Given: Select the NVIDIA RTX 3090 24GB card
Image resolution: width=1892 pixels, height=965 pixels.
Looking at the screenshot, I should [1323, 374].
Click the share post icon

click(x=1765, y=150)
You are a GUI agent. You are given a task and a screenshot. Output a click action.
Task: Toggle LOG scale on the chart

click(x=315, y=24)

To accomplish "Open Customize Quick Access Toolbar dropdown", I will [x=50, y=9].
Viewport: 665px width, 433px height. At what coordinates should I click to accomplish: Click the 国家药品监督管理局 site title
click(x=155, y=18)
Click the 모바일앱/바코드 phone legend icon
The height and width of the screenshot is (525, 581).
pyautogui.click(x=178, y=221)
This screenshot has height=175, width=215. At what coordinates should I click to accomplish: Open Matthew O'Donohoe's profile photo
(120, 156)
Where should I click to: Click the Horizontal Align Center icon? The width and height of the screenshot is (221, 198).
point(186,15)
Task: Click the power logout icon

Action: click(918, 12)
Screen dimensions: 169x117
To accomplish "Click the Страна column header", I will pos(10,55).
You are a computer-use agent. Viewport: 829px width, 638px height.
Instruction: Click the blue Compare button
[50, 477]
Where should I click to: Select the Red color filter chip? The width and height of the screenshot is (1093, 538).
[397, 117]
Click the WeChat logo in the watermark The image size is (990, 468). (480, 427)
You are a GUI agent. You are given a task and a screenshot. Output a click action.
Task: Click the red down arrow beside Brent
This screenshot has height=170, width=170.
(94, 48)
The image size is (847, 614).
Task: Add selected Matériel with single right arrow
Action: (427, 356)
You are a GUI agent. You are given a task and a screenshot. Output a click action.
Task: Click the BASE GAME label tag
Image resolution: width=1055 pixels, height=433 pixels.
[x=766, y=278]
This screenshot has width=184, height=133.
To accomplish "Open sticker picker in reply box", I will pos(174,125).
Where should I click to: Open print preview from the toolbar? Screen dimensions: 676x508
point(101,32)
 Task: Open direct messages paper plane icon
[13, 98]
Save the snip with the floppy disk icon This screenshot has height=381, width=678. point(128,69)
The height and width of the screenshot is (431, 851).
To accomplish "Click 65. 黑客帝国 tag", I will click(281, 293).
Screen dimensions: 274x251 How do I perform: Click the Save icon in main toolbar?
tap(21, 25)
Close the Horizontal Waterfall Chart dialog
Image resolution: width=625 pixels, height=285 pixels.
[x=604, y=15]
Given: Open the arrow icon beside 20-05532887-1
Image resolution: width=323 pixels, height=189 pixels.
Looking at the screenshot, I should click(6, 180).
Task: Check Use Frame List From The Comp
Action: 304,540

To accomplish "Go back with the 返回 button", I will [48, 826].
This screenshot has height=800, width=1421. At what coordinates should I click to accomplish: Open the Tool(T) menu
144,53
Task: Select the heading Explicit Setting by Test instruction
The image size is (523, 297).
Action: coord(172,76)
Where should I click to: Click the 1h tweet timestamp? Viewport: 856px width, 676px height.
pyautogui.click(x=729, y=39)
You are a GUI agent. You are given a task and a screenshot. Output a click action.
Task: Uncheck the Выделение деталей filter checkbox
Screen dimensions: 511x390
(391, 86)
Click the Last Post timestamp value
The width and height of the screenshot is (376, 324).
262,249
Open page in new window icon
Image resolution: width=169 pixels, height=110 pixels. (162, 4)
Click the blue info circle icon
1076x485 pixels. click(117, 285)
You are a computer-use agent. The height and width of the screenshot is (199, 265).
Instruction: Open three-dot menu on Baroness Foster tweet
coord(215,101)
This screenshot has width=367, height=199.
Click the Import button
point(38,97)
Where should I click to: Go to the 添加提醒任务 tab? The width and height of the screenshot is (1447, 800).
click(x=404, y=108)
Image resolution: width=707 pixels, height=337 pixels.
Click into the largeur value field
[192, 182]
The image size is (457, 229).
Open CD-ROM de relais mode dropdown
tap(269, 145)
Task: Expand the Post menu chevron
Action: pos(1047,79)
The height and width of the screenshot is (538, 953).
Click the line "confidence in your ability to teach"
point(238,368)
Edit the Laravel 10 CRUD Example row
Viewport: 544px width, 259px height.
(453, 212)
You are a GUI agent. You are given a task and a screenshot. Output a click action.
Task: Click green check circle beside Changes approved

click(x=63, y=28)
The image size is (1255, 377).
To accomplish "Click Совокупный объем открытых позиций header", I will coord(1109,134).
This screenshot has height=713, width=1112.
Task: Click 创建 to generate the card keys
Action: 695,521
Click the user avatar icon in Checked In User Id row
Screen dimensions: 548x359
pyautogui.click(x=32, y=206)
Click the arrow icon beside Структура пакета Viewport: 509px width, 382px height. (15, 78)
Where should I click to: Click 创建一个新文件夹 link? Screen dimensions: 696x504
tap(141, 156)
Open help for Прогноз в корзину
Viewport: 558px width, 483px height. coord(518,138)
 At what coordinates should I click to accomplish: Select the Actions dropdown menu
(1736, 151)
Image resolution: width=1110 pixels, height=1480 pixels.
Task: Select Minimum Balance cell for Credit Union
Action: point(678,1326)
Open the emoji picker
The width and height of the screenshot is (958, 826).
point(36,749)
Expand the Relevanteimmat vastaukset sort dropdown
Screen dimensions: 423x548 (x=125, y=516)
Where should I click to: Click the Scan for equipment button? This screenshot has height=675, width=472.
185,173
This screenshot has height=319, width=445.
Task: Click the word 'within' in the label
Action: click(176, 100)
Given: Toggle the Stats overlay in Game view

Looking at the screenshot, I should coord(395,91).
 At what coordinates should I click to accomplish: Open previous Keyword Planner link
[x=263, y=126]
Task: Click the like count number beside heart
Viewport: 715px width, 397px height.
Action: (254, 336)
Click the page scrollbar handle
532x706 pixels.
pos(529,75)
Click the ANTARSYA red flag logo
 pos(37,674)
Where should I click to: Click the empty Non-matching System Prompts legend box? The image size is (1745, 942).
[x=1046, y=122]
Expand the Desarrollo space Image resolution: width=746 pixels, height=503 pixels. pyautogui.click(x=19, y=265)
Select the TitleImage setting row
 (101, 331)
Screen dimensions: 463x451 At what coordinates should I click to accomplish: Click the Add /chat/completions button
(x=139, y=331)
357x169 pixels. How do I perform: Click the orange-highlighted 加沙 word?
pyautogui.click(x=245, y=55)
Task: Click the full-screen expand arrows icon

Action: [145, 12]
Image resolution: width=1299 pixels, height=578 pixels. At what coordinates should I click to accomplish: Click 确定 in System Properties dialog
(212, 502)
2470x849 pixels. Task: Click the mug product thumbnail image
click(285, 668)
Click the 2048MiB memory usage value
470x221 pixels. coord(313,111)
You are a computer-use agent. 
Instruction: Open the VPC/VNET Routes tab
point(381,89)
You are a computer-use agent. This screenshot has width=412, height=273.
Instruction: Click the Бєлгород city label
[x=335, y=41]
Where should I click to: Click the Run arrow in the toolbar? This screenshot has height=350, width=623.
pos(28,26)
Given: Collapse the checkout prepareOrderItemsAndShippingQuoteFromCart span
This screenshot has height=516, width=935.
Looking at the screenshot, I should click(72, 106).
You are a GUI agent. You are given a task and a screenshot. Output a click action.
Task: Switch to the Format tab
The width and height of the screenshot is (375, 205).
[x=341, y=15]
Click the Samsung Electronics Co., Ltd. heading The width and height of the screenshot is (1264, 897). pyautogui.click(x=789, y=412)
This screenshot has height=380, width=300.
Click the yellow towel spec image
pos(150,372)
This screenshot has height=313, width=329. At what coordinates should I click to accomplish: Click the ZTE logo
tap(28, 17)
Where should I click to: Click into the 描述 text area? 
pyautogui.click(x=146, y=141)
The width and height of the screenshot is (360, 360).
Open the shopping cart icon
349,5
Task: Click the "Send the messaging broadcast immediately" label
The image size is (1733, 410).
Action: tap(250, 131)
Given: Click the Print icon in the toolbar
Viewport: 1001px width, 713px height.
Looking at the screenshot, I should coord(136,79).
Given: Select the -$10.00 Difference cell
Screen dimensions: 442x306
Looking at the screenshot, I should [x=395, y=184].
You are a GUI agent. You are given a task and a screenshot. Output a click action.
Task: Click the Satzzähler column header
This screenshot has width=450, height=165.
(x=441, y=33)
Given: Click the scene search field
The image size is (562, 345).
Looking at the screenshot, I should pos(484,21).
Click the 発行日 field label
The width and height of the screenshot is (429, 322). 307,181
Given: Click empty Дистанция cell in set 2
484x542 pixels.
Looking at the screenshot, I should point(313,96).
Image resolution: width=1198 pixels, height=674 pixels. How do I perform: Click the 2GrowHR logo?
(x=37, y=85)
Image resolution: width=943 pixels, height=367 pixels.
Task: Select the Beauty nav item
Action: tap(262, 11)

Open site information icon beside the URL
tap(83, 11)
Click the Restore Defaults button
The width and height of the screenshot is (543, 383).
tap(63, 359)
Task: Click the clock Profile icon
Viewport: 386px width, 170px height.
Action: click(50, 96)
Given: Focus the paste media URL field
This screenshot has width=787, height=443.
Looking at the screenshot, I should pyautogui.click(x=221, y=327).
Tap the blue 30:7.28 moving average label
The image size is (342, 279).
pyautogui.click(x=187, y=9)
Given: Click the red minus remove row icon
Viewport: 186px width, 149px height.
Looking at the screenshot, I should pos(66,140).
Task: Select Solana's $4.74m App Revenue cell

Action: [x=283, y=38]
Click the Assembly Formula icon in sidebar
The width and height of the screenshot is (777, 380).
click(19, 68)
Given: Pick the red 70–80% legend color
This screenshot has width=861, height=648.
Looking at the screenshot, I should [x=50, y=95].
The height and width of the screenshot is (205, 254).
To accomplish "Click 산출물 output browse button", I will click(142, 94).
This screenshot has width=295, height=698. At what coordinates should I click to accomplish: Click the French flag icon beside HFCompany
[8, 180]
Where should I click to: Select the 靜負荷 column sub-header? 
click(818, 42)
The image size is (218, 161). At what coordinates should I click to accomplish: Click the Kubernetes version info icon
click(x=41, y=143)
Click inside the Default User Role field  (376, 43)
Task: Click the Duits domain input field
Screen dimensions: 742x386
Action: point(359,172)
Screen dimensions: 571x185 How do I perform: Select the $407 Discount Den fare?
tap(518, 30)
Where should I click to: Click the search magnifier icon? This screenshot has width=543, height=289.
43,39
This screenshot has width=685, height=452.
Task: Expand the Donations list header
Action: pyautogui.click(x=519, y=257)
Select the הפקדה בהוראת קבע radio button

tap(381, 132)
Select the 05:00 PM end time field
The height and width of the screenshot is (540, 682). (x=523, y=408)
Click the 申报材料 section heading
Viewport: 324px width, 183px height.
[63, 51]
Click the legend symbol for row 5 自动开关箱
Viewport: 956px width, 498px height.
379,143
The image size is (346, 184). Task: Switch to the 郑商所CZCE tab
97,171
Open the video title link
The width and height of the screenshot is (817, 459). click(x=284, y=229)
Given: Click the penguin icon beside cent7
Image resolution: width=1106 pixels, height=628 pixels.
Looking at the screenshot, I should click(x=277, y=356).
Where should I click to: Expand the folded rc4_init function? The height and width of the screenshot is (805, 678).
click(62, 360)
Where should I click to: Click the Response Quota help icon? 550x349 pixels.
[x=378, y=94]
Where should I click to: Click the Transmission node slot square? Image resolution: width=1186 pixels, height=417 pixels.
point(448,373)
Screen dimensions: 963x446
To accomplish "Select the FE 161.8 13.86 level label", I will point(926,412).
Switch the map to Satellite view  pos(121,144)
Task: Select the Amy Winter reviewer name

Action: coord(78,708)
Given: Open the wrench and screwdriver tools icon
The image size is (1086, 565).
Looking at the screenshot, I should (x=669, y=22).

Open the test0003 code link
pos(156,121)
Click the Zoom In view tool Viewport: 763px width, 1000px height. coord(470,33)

● ● ● ●

__ACTIVITY__. Could you return exactly the stretch of the data above that starts at the line with "Select the 05:00 PM end time field" and ends at the line with "Given: Click the penguin icon beside cent7", both lines included?

__SOLVED PROBLEM__.
Select the 05:00 PM end time field
The height and width of the screenshot is (540, 682). (x=523, y=408)
Click the 申报材料 section heading
Viewport: 324px width, 183px height.
[63, 51]
Click the legend symbol for row 5 自动开关箱
Viewport: 956px width, 498px height.
379,143
The image size is (346, 184). Task: Switch to the 郑商所CZCE tab
97,171
Open the video title link
The width and height of the screenshot is (817, 459). click(x=284, y=229)
Given: Click the penguin icon beside cent7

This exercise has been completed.